An Idealized Modeling Study of the Nontornadic and Tornadic Supercells Intercepted by VORTEX2 on 10 June 2010
Open Access
- Author:
- Klees, Alicia Marie
- Graduate Program:
- Meteorology and Atmospheric Science
- Degree:
- Doctor of Philosophy
- Document Type:
- Dissertation
- Date of Defense:
- June 12, 2020
- Committee Members:
- Yvette Pamela Richardson, Dissertation Advisor/Co-Advisor
Yvette Pamela Richardson, Committee Chair/Co-Chair
Paul Markowski, Committee Member
David Jonathan Stensrud, Committee Member
Andrew Mark Carleton, Outside Member
Glen Romine, Special Member
David Jonathan Stensrud, Program Head/Chair - Keywords:
- tornadoes
supercells
storm environments
low-level shear
numerical modeling
dynamic lifting - Abstract:
- Why do only a relatively small fraction of supercells produce tornadoes? One process that is thought to make tornado production more favorable in a supercell thunderstorm is increasing low-level vertical wind shear in the storm environment, as this leads to increased dynamic lifting and potentially greater intensification of near-surface vorticity; this process is the focus of this study. Idealized CM1 simulations of a nontornadic (NT) supercell and a tornadic (T) supercell, loosely based on the supercells observed by the second Verification of the Origins of Rotation in Tornadoes Experiment (VORTEX2) on 10 June 2010 are analyzed, along with an idealized simulation of a NT supercell that experiences increasing low-level shear.

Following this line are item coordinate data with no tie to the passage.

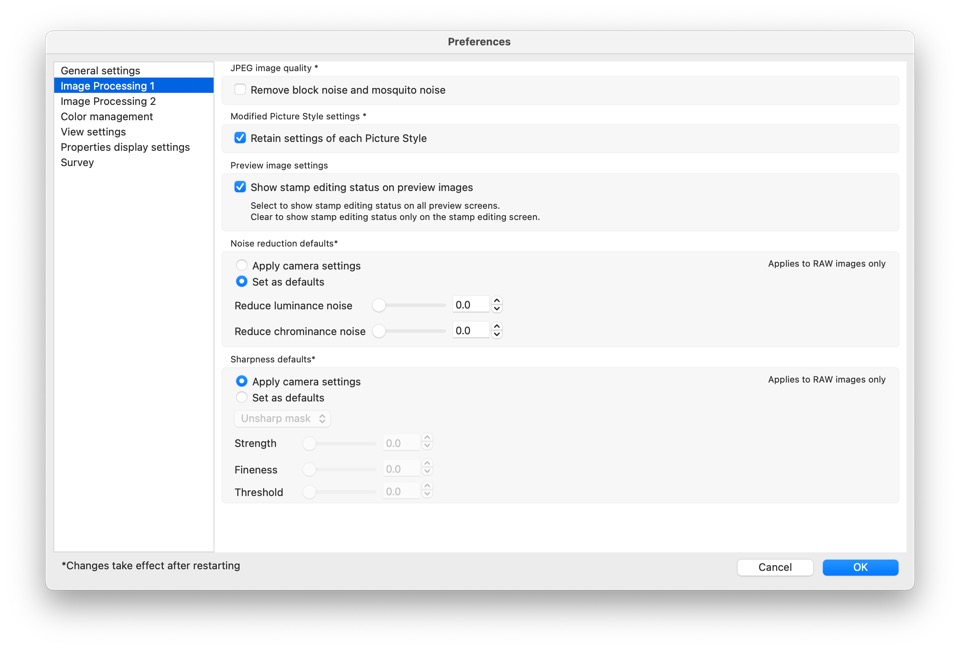960x650 pixels.
Task: Disable Show stamp editing status on preview images
Action: tap(239, 186)
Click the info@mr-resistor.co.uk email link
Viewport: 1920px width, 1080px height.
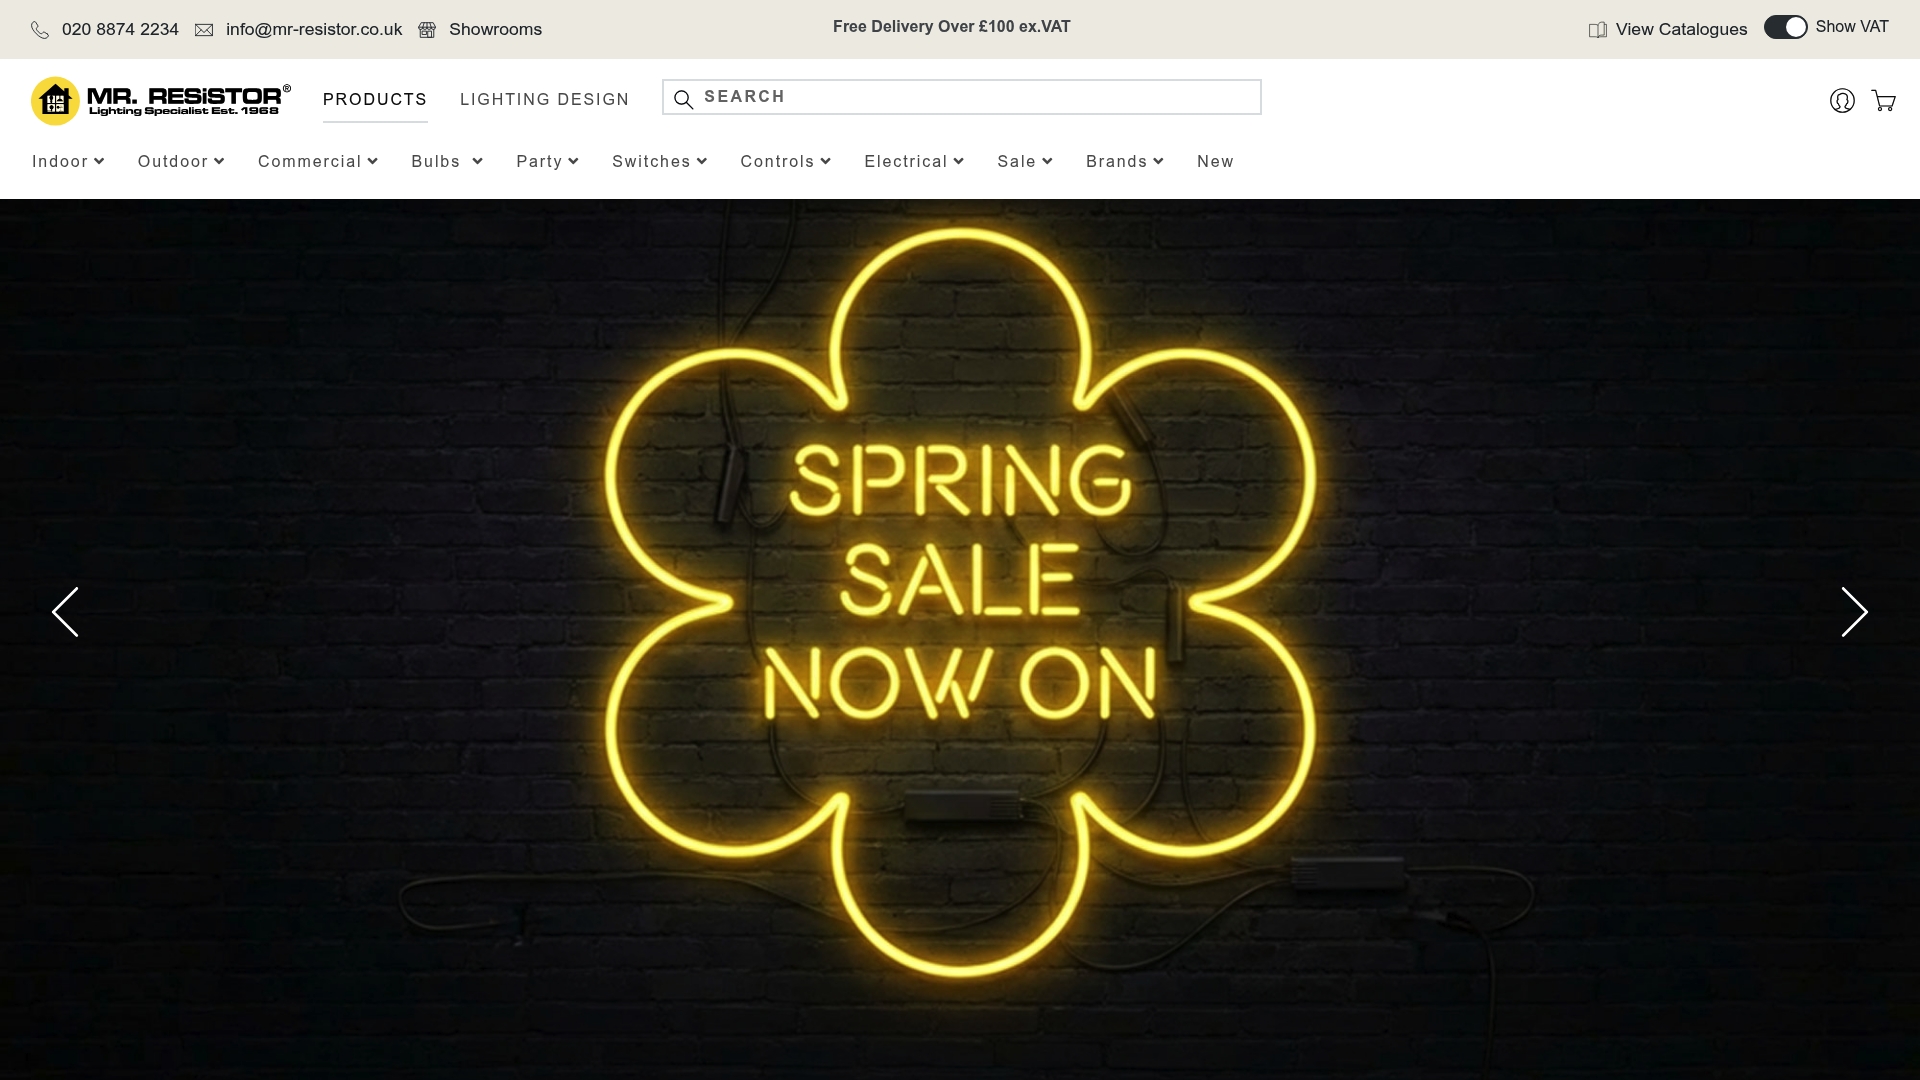click(x=313, y=30)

The time from initiation at which the shear begins to increase in the NT supercell's environment is varied from 30 min to 120 min. Consistent with theory and past studies, the storms that develop in an environment with larger low-level shear, or with low-level shear that increases over time, tend to have a stronger mesocyclone, stronger updraft and dynamic lifting, a lower-based mesocyclone, a greater extent of horizontal near-surface convergence, and some stronger near-surface vortices than the nontornadic storm, which develops in an environment with weaker low-level shear. A storm's response to increasing shear is found to be sensitive to the timing of the shear increase; the earlier the shear increase begins, the more favorably the storm evolves. The storms that experience increasing shear, while different from each other in some ways, do produce near-surface vortices with similar characteristics. Perhaps most interestingly, even one of the sub-optimal storms, having a far weaker updraft and mesocyclone at many times, is still able to produce a strong near-surface vortex. Additionally, even when the shear increase begins as early as 30 min after initiation, the resulting storm never reaches the strength of the T storm, or is as prolific a producer of strong near-surface vortices.